The experience combines AR-based bag measurement with flight-specific and historical data to estimate gate-check likelihood. Rather than enforcing rules, SkySizer focuses on transparency, helping travelers feel prepared and reducing last-minute surprises that impact both customers and operations.

Gate-checking happens too late in the journey

Many travelers intentionally bring carry-on bags to avoid checking luggage, only to be told at the gate that their bag must be checked. Even when overhead bins appear to have space, passengers often receive inconsistent messaging about capacity, which erodes trust and creates frustration.

From the airline’s perspective, oversized carry-ons and late gate-checks slow boarding, increase congestion in the aisle, and add pressure on gate agents during already time-sensitive moments. For travelers, the lack of early information means decisions are made for them, not with them.

The core issue is not a lack of policy, but a lack of visibility. Passengers currently have no reliable way to anticipate gate-check risk based on their specific flight, aircraft, or boarding group, which pushes friction to the most disruptive point in the experience.

Designing for early signals instead of perfect certainty

I began by reviewing public passenger feedback and complaints related to carry-on enforcement and boarding delays. Across forums and social posts, a consistent theme emerged: frustration stemmed less from bag size rules and more from uncertainty and surprise.

Instead of designing a tool for gate agents, I focused on where design could have the most impact for travelers: earlier in the journey, when choices are still flexible. This led to exploring how existing signals, such as aircraft type, boarding zone, and historical gate-check patterns, could be surfaced in a way that felt informative rather than punitive.

Key decisions included:

  • Designing the experience to set expectations, not guarantee outcomes. This meant, we did not design a hard “yes/no” checker, because overhead capacity is variable and certainty would be misleading. Instead, we treated predictions as probability-based guidance

  • Framing recommendations around traveler agency, not airline control. We did not design for agents because agent tools already exist and the core gap was traveler visibility. This pushed us to make the feature optional and lightweight within the Fly Delta app

These decisions helped keep the experience grounded, transparent, and framed around probabilistic guidance and traveler agency.

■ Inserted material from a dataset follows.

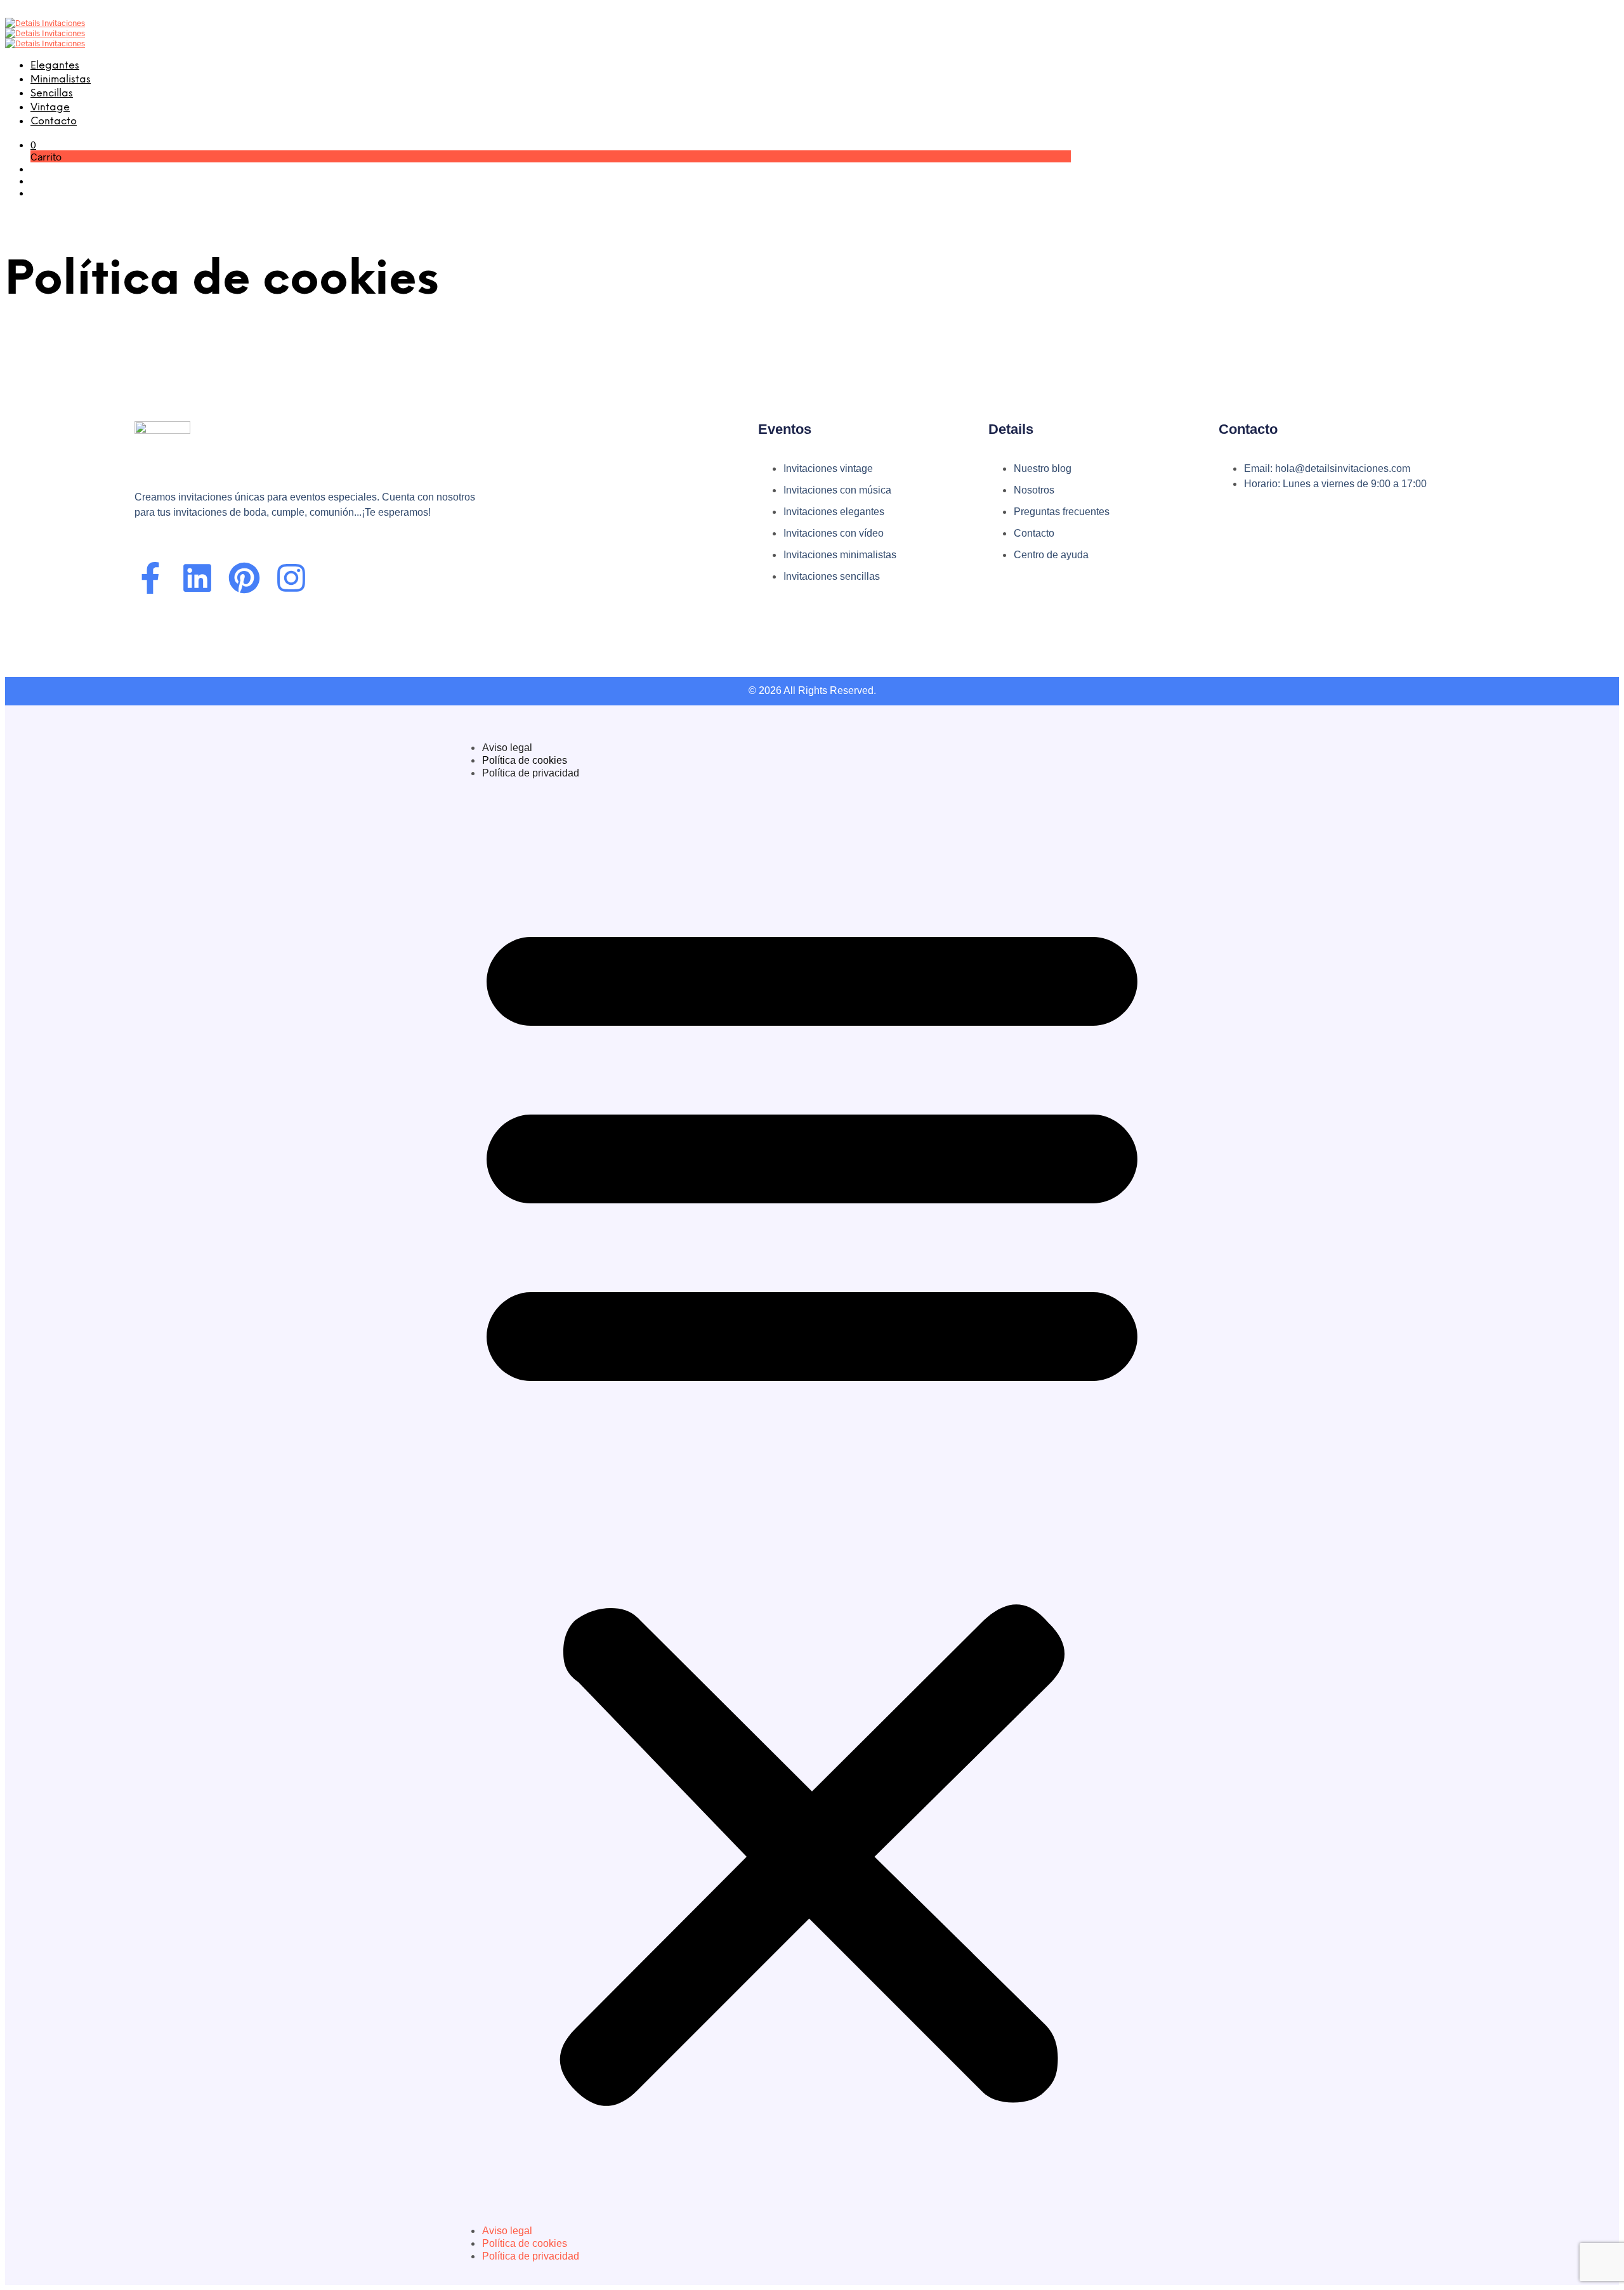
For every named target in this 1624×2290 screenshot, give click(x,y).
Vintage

A predictive carry-on experience built into mobile check-in

SkySizer brings three ideas together in a single flow within the Fly Delta app:

  • AR bag measurement using a phone camera to estimate carry-on size

  • Gate-check likelihood signals based on aircraft type, boarding group, and historical trends

  • Preemptive options that allow travelers to act earlier if risk is high

If the likelihood of a gate-check is elevated, the app presents options rather than instructions. Travelers can choose to check a bag earlier, adjust what they pack, or proceed knowing the risk ahead of time.

We intentionally:

  • Avoided guarantees, because accuracy matters less than setting expectations

  • Kept the feature optional, so it supports rather than interrupts check-in

  • Framed recommendations around choice, not airline control

By shifting these decisions earlier, SkySizer has the potential to reduce last-minute gate congestion, improve boarding flow, and increase traveler trust through clearer expectations

We defined clear signals to measure impact if shipped:

  • Fewer last-minute gate-checks on flights with high carry-on volume

  • Earlier bag-check decisions during mobile check-in

  • Reduced boarding delays tied to overhead bin congestion

  • Improved traveler sentiment around fairness and transparency

These metrics helped ground the concept in operational and customer outcomes, not just interface improvements.

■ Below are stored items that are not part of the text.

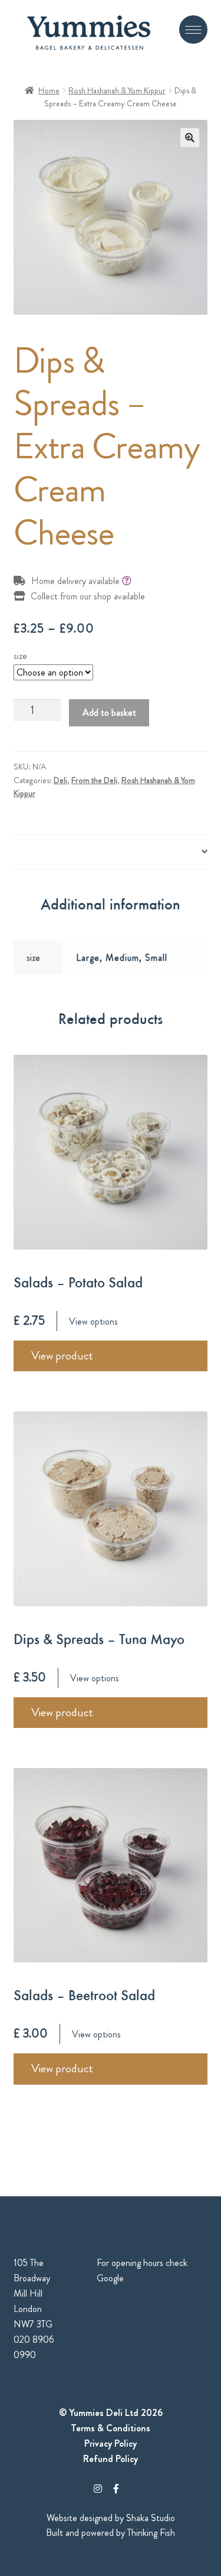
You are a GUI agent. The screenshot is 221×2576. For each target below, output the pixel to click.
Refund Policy (110, 2459)
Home (49, 90)
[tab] (111, 852)
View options (93, 1321)
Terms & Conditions (110, 2428)
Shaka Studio (150, 2518)
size (20, 656)
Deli (60, 780)
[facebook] (116, 2489)
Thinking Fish (151, 2532)
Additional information (55, 852)
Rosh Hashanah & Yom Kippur (117, 90)
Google (110, 2278)
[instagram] (98, 2489)
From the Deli (94, 780)
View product (62, 1355)
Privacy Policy (110, 2443)
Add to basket (109, 712)
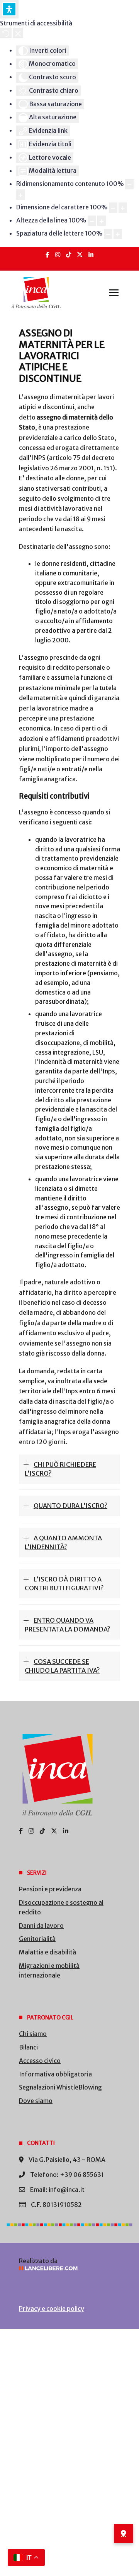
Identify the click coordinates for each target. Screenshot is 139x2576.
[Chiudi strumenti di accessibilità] (18, 33)
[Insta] (57, 254)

Designing and prototyping AR experiences

This project was my first time designing an AR-based experience and thinking through how camera-based interactions translate into something intuitive and useful. I learned how small design decisions, like calibration cues, framing guidance, and feedback states, can make or break trust in an AR measurement tool.

I also worked with an engineer intern to build a functional prototype that we could test with real suitcases in the office. Having a working prototype allowed us to pressure-test assumptions, understand technical constraints early, and ground the design in what was actually feasible. Being able to demonstrate the experience live during our final presentation helped me better understand how design and engineering come together when exploring new interaction models.